Se alguém aceita a doutrina da Fraternidade Universal, que é baseada na unidade essencial de todos os seres humanos, ainda há uma grande distância entre tal aceitação e a sua realização prática, mesmo no caso daqueles que adotaram a doutrina como norma de vida.  Essa é a diferença entre a concordância intelectual  com uma lei moral, filosófica, ou oculta, e o seu perfeito desenvolvimento em nosso ser de modo que ela se torne parte de nós mesmos.  Assim,  quando ouvimos um teosofista dizer que ele poderia ver  seus filhos, sua esposa ou seus pais morrer sem ter sofrimento algum, devemos deduzir que há uma pretensão hipócrita, ou uma ignorância muito grande.  Há uma outra conclusão a ser tirada, a  de que estamos diante de um monstro incapaz de qualquer sentimento,  e em quem o egoísmo predomina completamente.
 
As doutrinas da Teosofia não pedem pela  destruição de todos os sentimentos no coração humano, nem levam a essa ruptura.  Na verdade, isso é impossível – alguém pensaria –,  já que os sentimentos são parte integrante da constituição do ser humano, e porque no princípio chamado Kama [2] – os desejos e sentimentos – nós temos a base de todas as nossas emoções; se ele for cortado prematuramente de qualquer ser pode ocorrer a morte ou algo ainda pior.  É verdade, sem dúvida, que a teosofia, assim como todos os sistemas éticos, exige que um ser dotado de consciência e vontade, como o homem, controle seu princípio Kama e não seja carregado por ele nem fique sob a influência das suas oscilações.  Isto é autocontrole, é o domínio do corpo humano, é a firmeza diante do sofrimento, mas não é a eliminação dos sentimentos que se deve controlar.  Se há algum livro teosófico que trata bem desse assunto, esse livro é o “Bhagavad Gita”, e nele Krishna está constantemente demonstrando a doutrina de que todas as emoções devem ser controladas, que não devemos apegar-nos à dor pelo que é inevitável – como a morte – nem ficar demasiado contentes com o sucesso, nem desanimar com o fracasso, mas manter um estado de espírito constante diante de cada situação, seja ela qual for,  ficando satisfeito e seguro de que as qualidades circulam no corpo em sua própria esfera. Krishna não diz, em lugar algum, que devemos  tentar eliminar do nosso ser interior alguma das suas partes integrantes.
 
Mas, ao contrário da maior parte dos outros sistemas de ética, a teosofia é também científica, e essa ciência não é alcançada quando alguém que se aproxima dela pela primeira vez  nessa encarnação ouve falar dessas altas doutrinas e concorda com elas intelectualmente.  Porque não é possível ter a pretensão de haver alcançado a perfeição e o desapego em relação às questões humanas, que está presente nessa situação, quando no mesmo momento em que as palavras são ditas o observador percebe em quem fala todas as peculiaridades de família, para não mencionar as peculiaridades que dizem respeito a seu país, incluindo a educação e as características raciais com que nasceu.   E essa parte científica da teosofia,  que começa e termina com a fraternidade universal, insiste em que deve haver um pensamento intenso e constante sobre esse tema,  combinado com uma vigilância permanente sobre todos os erros de pensamento e de palavra, a tal ponto que, a seu devido tempo, uma real mudança ocorre tanto na pessoa material quanto na pessoa imaterial, dentro da qual  está o mediador ou o caminho entre o homem inferior, puramente corporal,  e o seu eu divino, Superior.  Essa mudança, naturalmente, não pode ocorrer subitamente nem no decorrer de anos de esforço.

(Dados de palavras e posições de itens)
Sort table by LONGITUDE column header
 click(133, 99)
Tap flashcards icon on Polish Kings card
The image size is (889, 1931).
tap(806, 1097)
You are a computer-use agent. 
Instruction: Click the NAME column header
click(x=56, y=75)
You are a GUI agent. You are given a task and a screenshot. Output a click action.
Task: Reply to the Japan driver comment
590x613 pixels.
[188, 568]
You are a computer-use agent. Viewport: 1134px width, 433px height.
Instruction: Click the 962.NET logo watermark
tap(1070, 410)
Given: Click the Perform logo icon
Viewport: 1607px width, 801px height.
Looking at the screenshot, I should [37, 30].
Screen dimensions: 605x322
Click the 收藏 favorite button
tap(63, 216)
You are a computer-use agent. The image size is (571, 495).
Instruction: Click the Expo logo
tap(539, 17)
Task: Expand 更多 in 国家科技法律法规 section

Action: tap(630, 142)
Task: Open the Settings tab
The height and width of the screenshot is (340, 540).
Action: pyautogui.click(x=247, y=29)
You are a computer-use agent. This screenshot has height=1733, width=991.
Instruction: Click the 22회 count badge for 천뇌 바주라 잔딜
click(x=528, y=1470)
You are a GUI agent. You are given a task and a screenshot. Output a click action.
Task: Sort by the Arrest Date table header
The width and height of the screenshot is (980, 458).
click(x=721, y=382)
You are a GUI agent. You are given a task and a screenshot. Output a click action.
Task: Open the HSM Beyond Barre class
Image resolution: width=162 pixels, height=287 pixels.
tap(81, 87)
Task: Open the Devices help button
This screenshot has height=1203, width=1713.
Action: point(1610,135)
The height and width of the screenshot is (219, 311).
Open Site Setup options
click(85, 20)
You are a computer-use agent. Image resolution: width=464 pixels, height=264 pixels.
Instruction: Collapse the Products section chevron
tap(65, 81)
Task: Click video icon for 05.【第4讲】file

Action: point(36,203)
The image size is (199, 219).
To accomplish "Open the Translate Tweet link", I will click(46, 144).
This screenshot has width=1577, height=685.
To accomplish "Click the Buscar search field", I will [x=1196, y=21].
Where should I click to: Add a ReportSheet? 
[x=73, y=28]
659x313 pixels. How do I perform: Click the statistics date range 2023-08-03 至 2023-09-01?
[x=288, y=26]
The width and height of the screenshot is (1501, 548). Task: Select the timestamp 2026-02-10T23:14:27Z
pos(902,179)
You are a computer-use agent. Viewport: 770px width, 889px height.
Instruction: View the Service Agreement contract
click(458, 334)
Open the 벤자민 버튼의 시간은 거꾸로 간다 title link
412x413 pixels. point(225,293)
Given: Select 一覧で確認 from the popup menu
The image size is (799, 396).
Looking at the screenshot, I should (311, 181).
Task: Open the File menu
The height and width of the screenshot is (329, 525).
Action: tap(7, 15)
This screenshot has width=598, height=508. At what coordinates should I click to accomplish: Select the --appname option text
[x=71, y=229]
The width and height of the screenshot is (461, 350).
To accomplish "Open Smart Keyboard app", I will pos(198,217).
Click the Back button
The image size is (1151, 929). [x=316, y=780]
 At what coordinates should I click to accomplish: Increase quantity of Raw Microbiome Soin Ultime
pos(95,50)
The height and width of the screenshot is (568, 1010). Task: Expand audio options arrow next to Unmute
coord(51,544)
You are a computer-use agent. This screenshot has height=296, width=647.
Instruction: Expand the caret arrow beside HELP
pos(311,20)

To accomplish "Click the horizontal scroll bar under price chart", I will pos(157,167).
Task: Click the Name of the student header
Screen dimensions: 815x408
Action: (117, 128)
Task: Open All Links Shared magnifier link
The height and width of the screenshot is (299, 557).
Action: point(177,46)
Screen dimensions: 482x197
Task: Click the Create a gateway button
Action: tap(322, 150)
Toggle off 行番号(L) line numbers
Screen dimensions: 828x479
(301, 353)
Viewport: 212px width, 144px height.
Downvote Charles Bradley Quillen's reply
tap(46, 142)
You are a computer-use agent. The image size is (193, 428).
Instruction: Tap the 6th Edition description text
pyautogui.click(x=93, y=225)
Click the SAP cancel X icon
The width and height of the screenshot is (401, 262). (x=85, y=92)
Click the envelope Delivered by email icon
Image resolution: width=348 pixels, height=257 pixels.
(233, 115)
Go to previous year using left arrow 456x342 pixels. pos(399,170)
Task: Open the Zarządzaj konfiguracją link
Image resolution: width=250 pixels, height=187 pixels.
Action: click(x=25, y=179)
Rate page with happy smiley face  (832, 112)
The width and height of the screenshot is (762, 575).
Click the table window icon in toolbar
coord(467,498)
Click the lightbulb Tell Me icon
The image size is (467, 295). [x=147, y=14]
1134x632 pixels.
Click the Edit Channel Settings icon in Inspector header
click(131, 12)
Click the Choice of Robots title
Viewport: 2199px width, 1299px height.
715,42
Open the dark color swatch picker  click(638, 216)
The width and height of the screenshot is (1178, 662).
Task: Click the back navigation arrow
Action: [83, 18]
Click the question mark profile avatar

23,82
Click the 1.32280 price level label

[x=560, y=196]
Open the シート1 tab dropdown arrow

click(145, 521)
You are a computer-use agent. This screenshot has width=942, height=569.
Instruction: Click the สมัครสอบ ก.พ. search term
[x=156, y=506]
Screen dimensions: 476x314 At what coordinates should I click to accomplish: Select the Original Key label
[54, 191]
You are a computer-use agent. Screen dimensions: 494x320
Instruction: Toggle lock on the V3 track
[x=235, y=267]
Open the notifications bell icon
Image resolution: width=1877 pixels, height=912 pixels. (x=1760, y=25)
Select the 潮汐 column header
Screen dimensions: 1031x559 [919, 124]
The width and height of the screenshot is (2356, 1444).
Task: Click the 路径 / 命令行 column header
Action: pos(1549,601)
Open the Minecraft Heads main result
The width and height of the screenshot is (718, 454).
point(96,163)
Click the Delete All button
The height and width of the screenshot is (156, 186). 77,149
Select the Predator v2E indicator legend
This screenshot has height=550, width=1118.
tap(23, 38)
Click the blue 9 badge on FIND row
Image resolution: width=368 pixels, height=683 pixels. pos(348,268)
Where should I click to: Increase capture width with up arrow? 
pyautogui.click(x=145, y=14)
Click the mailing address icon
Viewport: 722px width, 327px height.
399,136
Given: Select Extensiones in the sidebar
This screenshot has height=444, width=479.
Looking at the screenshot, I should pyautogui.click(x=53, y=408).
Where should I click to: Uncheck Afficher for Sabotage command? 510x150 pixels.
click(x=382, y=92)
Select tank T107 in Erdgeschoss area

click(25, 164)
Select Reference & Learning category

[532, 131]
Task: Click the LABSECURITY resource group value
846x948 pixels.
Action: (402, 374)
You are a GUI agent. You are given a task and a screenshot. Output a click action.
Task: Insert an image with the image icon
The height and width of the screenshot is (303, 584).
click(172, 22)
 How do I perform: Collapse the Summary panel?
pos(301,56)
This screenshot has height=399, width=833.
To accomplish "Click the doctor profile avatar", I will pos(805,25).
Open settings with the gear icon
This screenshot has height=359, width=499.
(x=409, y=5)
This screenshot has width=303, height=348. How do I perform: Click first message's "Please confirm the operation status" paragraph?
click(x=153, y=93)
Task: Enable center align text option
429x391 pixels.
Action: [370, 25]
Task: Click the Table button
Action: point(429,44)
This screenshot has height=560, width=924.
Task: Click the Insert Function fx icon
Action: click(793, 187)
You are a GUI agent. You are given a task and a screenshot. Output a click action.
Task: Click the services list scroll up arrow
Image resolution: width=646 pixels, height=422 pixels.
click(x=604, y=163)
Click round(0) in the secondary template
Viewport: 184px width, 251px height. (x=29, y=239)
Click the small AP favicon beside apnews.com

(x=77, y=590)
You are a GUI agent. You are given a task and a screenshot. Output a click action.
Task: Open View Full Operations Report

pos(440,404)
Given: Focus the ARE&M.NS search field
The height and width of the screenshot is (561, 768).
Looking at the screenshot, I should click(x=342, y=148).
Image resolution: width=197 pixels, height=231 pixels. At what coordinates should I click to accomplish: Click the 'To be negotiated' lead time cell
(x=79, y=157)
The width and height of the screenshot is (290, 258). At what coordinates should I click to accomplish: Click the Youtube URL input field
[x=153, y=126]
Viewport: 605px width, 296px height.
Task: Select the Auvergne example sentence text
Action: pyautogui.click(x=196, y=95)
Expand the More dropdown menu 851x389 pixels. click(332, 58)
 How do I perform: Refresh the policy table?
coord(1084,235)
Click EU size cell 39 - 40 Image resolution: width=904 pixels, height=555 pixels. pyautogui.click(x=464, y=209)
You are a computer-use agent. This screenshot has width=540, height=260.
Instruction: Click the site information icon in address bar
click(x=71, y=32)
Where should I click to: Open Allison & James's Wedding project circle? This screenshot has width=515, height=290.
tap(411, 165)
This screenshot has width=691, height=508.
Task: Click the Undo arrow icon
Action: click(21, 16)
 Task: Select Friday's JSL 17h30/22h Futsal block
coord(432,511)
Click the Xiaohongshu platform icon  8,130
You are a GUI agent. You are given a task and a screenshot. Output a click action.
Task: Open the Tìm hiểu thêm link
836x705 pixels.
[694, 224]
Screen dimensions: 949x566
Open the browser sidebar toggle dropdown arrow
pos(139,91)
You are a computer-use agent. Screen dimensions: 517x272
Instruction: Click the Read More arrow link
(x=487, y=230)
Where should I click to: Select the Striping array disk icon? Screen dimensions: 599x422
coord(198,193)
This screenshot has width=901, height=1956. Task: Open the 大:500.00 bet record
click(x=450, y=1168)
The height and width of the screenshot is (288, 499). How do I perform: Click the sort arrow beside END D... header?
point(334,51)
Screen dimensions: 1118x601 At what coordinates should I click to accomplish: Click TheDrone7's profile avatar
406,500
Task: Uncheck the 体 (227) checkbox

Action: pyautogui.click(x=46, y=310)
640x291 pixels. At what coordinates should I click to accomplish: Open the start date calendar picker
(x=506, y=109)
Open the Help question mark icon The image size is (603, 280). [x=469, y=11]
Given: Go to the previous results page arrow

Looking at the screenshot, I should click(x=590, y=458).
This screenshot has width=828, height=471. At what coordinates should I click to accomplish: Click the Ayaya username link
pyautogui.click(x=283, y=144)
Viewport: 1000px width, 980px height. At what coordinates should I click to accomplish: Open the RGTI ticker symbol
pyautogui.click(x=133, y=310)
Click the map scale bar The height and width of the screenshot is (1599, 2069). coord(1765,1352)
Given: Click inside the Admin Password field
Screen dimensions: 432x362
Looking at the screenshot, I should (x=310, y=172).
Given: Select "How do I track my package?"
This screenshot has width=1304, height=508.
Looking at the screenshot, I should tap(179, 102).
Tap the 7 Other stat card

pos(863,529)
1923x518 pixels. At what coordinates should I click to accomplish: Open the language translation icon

▶ Tarefas a realizar:
1: Com base no texto sobre teosofia, explique em uma a três frases por que as doutrinas teosóficas não pedem a destruição dos sentimentos no coração humano.
2: Continue o texto sobre teosofia a partir da última frase apresentada.

▶ Respostas a seguir:
1: Os sentimentos são parte integrante da constituição do ser humano, e o princípio chamado Kama, que abrange os desejos e sentimentos, é a base de todas as emoções. Se esse princípio for cortado prematuramente de qualquer ser, pode ocorrer a morte ou algo ainda pior. Por isso a teosofia exige que se controlem os sentimentos, e não que sejam eliminados.

2:
 
A  acusação de pretensão e de ignorância é ainda mais grave no caso dos teosofistas que cometem esse erro e que acreditam – o que ocorre com muitos – que mesmo naqueles discípulos cujos deveres no mundo inexistem desde o primeiro momento, e que se devotaram à autorrenúncia e ao autoestudo até tal ponto que estão imensuravelmente além dos membros da Sociedade, os defeitos devidos a características familiares, tribais e nacionais são observáveis de vez em quando.
 
Parece ser tempo, portanto, de que nenhum teosofista jamais exiba para qualquer um a pretensão de que alcançou aquele alto nível que de vez em quando alguns fingem haver alcançado.  É muito melhor estar conscientes dos nossos defeitos e das nossas fraquezas, sempre prontos a reconhecer o fato de que, sendo humanos, nós não somos capazes de alcançar em todos os casos, ou com rapidez, a meta dos nossos esforços.
 
Eusebio Urban.
 
NOTAS:
 
[1]  Da revista “Theosophy”, edição de julho/agosto de 2006, p. 182. (CCA)
 
[2] Kama. Para a Teosofia de H. P. Blavatsky, assim como para a Jnana Ioga e outros sistemas orientais, o ser humano  tem sete princípios ou níveis de consciência:  1) sthula sharira (corpo físico); 2) prana (energia vital); 3) linga sharira (duplo sutil, que inclui a carga genética e os arquétipos energéticos);  4) kama (princípio emocional, sede das paixões animais); 5) manas (mente); 6) buddhi (luz espiritual, inteligência superior); e 7) atma (o princípio supremo, verdadeiro ser, que não pode ser descrito em palavras). (CCA)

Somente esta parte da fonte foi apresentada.